İkili ilişkilerde karşılaşılan en büyük sorunlardan biri de, hataların gün yüzüne çıkarılması ve hata sahibinin dışlanarak, kendini kötü hissetmesine neden olmaktır. Hz. Muhammed ise, arkadaşları ile iletişiminde onları mahcup etmemeyi esas almıştır. Küçük bir topluluk olan Mekke ve Medine yaşamında, hatalar hızlıca fark edilebiliyordu. Ancak Peygamber, kişilerin suçluluk psikolojisine sarılmaması için, suç sahibinin yanlışını direkt yüzüne vurmaz, topluluk içinde genel bir hitap tarzı seçerek, o kişinin anlamasını, ve kendisini sorgulamasını isterdi. Diğer yandan arkadaşlarına da, Müslümanların eksiklerini, ayıplarını araştırmayın ve bir kul dünyada bir kulun ayıbını örterse, kıyamet günü de Allah onun ayıbını örter tavsiyeleri ile, insanların kusurlarını örtmelerini ve toplum içinde ifşa etmemelerini tavsiye ederdi. Söz konusu tavra örnek olarak aynı zamanda, Peygamberin hayatından şu kesiti aktarmak mümkündür. O dönemlerdeki imamlardan biri, namazları çok uzatarak, cemaatin işlerinin gecikmesine neden olur.

Bunun üzerine arkasında namaz kılanlar, neredeyse cemaati terk edecektik diyerek, Peygamber’e serzenişte bulundular. Elbette imamın o küçük toplulukta kim olduğu biliniyordu. İbadetin sosyal hayatı sekteye uğratacak biçimde uzatılmaması gerektiğini ifade eden, Hz. Muhammed , imamı direkt çağırıp mahcup etmek yerine, umumi bir uyarıyı yeylemiş ve şöyle demişti. Ey insanlar! Ne oluyor sizlere ki insanları nefret ettiriyorsunuz? Sizden kim imam olursa, namazı hafif kıldırsın. Çünkü onların içinde ihtiyar, zayıf ve ihtiyaç sahibi olanlar vardır.

● Verilen satırlar
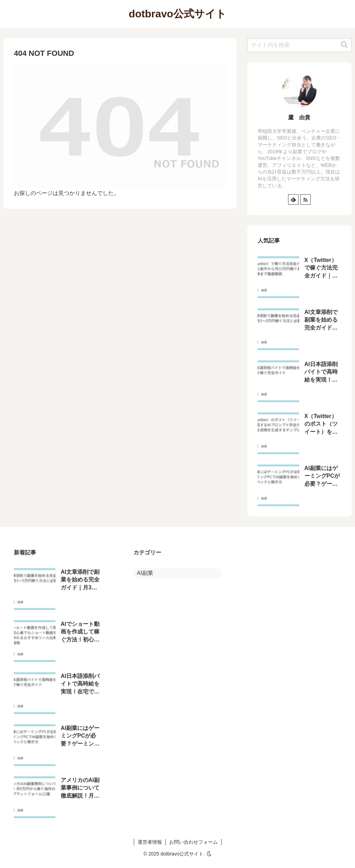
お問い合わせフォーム (193, 842)
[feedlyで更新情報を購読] (293, 199)
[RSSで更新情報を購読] (305, 199)
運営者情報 (150, 842)
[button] (344, 45)
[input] (299, 45)
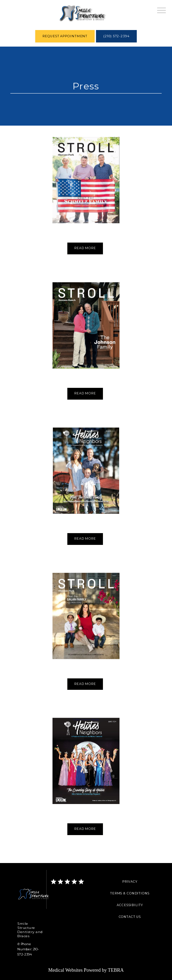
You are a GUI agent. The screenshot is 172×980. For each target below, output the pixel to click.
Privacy (130, 881)
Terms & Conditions (130, 893)
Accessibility (130, 905)
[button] (162, 11)
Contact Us (130, 917)
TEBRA (116, 970)
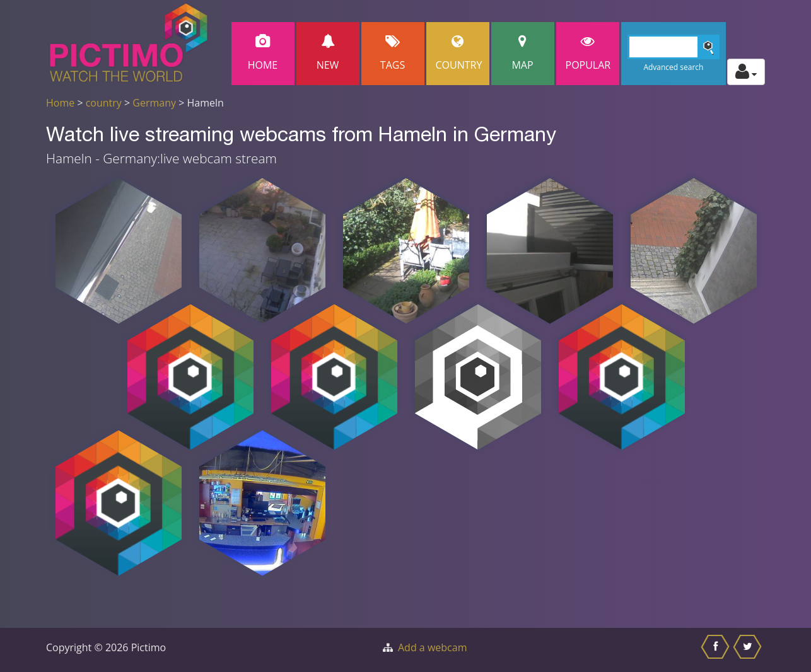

● Görevler ve alıştırmalar
**a.** Satırlarda "[feedlyで更新情報を購読] (293, 199)" ifadesini içeren satırdan satırların sonuna kadar uzanan bölümü, iki uç da dahil, aynen yeniden yazın. Resimleri yanıta koymayın.
**b.** Hz. Muhammed'in arkadaşlarını mahcup etmeme tavrını anlatan metni kaldığı yerden sürdürün.

● Yanıtlar
**a.**
[feedlyで更新情報を購読] (293, 199)
[RSSで更新情報を購読] (305, 199)
運営者情報 (150, 842)
[button] (344, 45)
[input] (299, 45)
You are a GUI agent. The screenshot is 172×980. For each target below, output the pixel to click.
Privacy (130, 881)
Terms & Conditions (130, 893)
Accessibility (130, 905)
[button] (162, 11)
Contact Us (130, 917)
TEBRA (116, 970)

**b.**
İnsanların kusurlarını araştırmamak, tecessüsten uzak durmak

Özellikle menfaat çatışmasının olduğu için, insanlar çeşitli emellerine ulaşmak için birbirlerinin kusurlarını aramakla meşgul olabilmektedirler. Sadece menfaat çatışması değil, olumsuz düşüncenin zihni sardığı her anda aynı anlamsız tutum sergilenebilmektedir. Türkçe’de kullanılan casus kelimesiyle aynı kökten gelen tecessüs, bir şey ya da kişi hakkında olumsuz yön, kusur ya da onun gizli tarafını araştırmaktır.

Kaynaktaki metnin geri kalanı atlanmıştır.